Il y a évidemment un gros bémol: ces dividendes et intérêts se retrouveront sur les comptes repris dans le PCC, auquel le fisc peut accéder de manière conditionnelle, ce qui relativise la discrétion dont ils bénéficient encore. Les revenus du travail sont largement connus du fisc. « En Belgique, tout débiteur de revenus professionnels doit établir des fiches de salaire et le tout est envoyé à l’administration du précompte professionnel », précise Me Litannie. « Idem pour les pensions, les rémunérations de dirigeants d’entreprises, etc. Tout cela est connu de l’administration de manière automatique. » Quid si on perçoit de tels revenus dans un autre pays? « Les pensions et les revenus professionnels perçus à l’étranger font l’objet d’un échange d’informations entre États membres de l’Union européenne en vertu de la directive DAC », indique Me Alaime.

Plateformes collaboratives et crypto

Depuis 2023, les revenus provenant de plateformes numériques de l’économie collaborative, comme Airbnb, Booking.com ou Your.Rentals, sont notifiés aux administrations fiscales par ces plateformes. C’est une obligation instaurée par la directive DAC 7, la septième révision de la directive DAC, qui suit une série d’autres modifications ayant augmenté les obligations de déclaration.

« Une conclusion claire peut être tirée de ces multiples amendements de la DAC: on évolue vers une transparence fiscale totale », analyse Denis-Emmanuel Philippe, avocat associé chez Bloom Law. « La DAC 7 illustre de manière éclatante que la digitalisation de la société n’échappe pas à cette tendance. » Concrètement, les plateformes transmettent aux autorités les informations sur les vendeurs en ligne et les revenus des activités concernées, comme la mise en location d’un lieu de vacances ou la revente de vêtements.

Une nouvelle adaptation, la DAC 8, adoptée en 2023, vise quant à elle les crypto-actifs.
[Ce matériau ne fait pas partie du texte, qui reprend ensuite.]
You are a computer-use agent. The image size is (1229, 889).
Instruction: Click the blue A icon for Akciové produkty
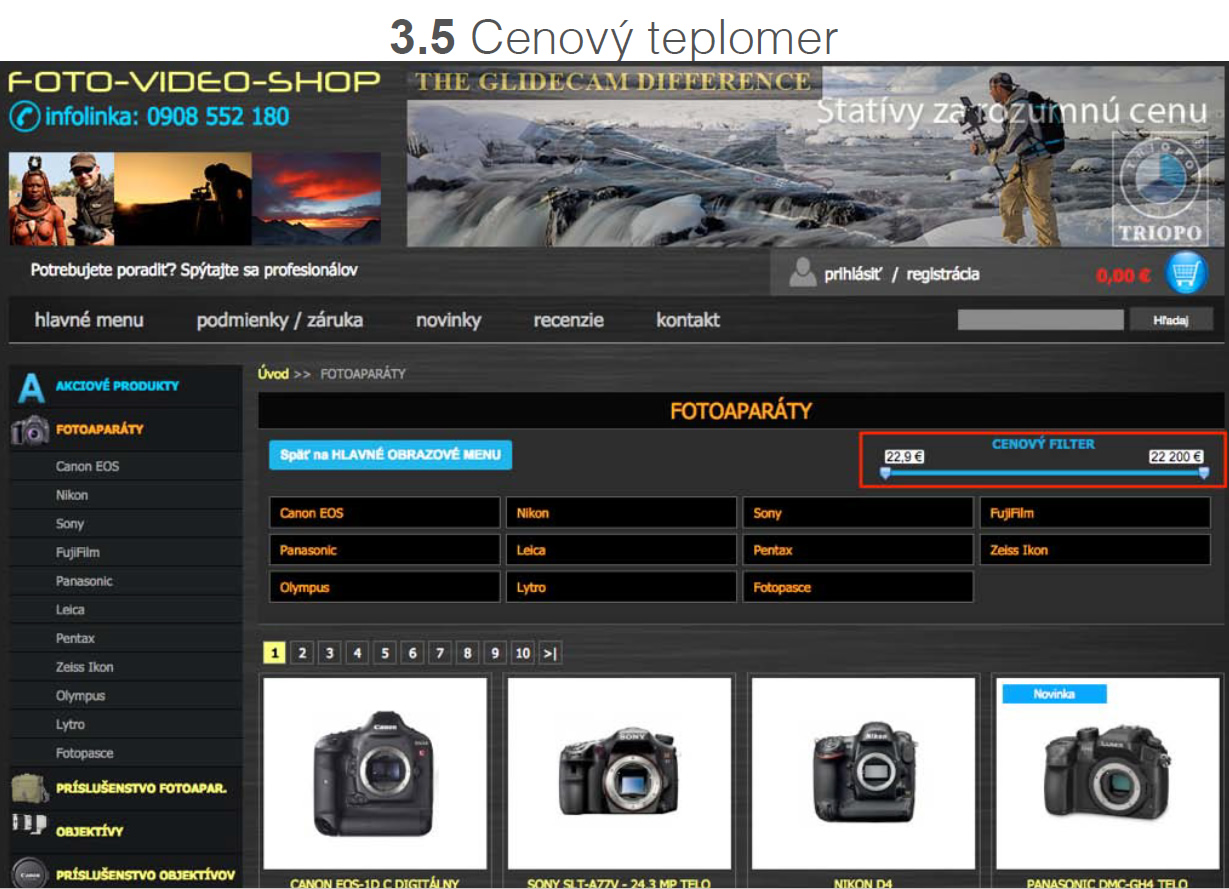[x=31, y=387]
C’est la dernière nouveauté en matière de transparence fiscale: à partir de 2026, les plateformes crypto devront notifier les informations sur leurs utilisateurs, les transactions et les montants impliqués. Et les échanges d’informations entre administrations des différents pays européens seront élargis au secteur des crypto-actifs.

« Grâce à DAC 8, l’administration fiscale belge sera informée des transactions réalisées en crypto-actifs par les résidents belges; elle ne manquera pas de comparer ces informations avec les déclarations fiscales de ces utilisateurs, afin de voir si tous les revenus de crypto ont bien été mentionnés », avertit Denis-Emmanuel Philippe, qui précise que, sans le cas contraire, le contribuable devrait recevoir « un avis de rectification, avec un redressement fiscal à la clé ».

Le gouvernement fédéral prévoit lui aussi de resserrer l’éteau sur les crypto-actifs. Le projet de loi-programme en préparation prévoit que les comptes crypto devront être transmis au PCC. « DAC 8 et la transmission des comptes crypto au PCC signent, à mon avis, quasiment la fin de l’anonymat pour les détenteurs de comptes de cryptomonnaie », estime Me Philippe. « D’ici quelques mois, le fisc saura en effet combien de cryptomonnaies une personne détient et quelles transactions elle effectue. »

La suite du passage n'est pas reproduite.